Records:

━━━━━━━━━━━━━━━━━━━━━━━━━━━━━━

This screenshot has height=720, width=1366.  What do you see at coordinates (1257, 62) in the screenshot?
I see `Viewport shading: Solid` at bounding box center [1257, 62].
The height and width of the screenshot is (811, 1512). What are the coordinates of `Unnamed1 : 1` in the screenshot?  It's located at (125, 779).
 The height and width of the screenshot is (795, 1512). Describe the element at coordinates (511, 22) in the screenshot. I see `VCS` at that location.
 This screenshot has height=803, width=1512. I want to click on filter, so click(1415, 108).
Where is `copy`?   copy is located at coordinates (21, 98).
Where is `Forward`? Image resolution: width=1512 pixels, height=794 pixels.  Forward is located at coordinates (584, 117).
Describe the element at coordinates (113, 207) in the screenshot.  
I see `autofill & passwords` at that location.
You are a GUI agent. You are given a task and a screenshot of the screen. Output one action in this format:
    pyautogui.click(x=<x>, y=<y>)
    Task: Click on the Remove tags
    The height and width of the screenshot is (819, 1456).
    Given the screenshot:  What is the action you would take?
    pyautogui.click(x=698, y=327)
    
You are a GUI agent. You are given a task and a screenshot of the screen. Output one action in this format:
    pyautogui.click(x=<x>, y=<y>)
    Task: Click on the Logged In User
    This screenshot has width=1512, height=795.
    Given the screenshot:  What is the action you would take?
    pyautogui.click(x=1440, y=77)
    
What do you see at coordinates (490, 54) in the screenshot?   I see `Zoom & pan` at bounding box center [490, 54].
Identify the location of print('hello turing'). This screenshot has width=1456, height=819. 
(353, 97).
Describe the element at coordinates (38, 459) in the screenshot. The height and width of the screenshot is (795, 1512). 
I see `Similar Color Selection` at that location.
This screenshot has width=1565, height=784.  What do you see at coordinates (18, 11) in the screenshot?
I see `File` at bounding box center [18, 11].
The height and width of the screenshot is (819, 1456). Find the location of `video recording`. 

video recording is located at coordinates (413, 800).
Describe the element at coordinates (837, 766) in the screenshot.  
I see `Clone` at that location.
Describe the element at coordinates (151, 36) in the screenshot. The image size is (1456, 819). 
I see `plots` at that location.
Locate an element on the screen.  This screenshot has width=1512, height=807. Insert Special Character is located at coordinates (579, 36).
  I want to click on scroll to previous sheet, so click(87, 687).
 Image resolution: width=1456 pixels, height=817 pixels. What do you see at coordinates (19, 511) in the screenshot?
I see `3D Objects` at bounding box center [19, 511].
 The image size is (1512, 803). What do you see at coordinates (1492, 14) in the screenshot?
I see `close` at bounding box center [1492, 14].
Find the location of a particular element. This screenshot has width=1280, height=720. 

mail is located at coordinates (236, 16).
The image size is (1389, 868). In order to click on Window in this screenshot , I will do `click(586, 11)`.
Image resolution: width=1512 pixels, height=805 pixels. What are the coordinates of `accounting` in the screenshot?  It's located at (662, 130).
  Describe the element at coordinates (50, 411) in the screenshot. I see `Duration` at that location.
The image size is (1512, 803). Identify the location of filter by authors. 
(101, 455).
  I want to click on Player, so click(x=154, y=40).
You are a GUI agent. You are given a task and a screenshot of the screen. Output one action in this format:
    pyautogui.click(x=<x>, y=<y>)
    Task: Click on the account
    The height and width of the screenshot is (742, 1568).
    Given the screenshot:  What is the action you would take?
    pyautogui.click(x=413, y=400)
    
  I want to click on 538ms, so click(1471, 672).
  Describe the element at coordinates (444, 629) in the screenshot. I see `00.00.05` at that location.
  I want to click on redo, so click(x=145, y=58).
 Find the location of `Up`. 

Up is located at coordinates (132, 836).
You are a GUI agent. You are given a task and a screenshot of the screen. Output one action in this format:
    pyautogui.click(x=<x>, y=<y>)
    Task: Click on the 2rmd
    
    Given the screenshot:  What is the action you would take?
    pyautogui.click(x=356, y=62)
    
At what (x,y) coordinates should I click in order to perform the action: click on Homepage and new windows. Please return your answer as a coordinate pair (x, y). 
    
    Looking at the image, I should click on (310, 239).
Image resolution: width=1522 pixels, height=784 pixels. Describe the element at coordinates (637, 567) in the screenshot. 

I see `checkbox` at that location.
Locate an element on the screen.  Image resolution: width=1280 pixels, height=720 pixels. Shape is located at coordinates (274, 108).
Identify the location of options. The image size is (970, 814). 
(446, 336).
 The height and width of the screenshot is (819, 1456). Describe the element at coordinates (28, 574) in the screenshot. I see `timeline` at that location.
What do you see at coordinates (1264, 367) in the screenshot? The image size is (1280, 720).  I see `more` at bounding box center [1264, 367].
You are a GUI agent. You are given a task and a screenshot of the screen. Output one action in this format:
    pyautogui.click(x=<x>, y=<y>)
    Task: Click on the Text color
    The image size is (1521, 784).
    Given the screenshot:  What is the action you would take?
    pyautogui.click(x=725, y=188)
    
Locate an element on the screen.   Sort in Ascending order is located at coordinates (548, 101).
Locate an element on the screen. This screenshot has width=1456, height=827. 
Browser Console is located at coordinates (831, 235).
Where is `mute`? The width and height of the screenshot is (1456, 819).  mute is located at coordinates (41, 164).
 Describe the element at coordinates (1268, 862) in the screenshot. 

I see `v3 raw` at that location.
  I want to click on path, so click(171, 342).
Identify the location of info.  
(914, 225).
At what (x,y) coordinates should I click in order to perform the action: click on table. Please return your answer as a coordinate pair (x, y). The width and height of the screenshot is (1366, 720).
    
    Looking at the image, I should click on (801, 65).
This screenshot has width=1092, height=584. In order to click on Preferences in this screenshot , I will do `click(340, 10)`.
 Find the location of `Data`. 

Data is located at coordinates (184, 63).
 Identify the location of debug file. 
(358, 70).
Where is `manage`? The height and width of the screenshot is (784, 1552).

━━━━━━━━━━━━━━━━━━━━━━━━━━━━━━

Please rewrite the data from its start through the line containing "pyautogui.click(x=698, y=327)", changing "Remove tags" to "Delete tags" and leaving everything else unchanged.

[Answer]:
This screenshot has height=720, width=1366.  What do you see at coordinates (1257, 62) in the screenshot?
I see `Viewport shading: Solid` at bounding box center [1257, 62].
The height and width of the screenshot is (811, 1512). What are the coordinates of `Unnamed1 : 1` in the screenshot?  It's located at (125, 779).
 The height and width of the screenshot is (795, 1512). Describe the element at coordinates (511, 22) in the screenshot. I see `VCS` at that location.
 This screenshot has height=803, width=1512. I want to click on filter, so click(1415, 108).
Where is `copy`?   copy is located at coordinates (21, 98).
Where is `Forward`? Image resolution: width=1512 pixels, height=794 pixels.  Forward is located at coordinates (584, 117).
Describe the element at coordinates (113, 207) in the screenshot.  
I see `autofill & passwords` at that location.
You are a GUI agent. You are given a task and a screenshot of the screen. Output one action in this format:
    pyautogui.click(x=<x>, y=<y>)
    Task: Click on the Delete tags
    The height and width of the screenshot is (819, 1456).
    Given the screenshot:  What is the action you would take?
    pyautogui.click(x=698, y=327)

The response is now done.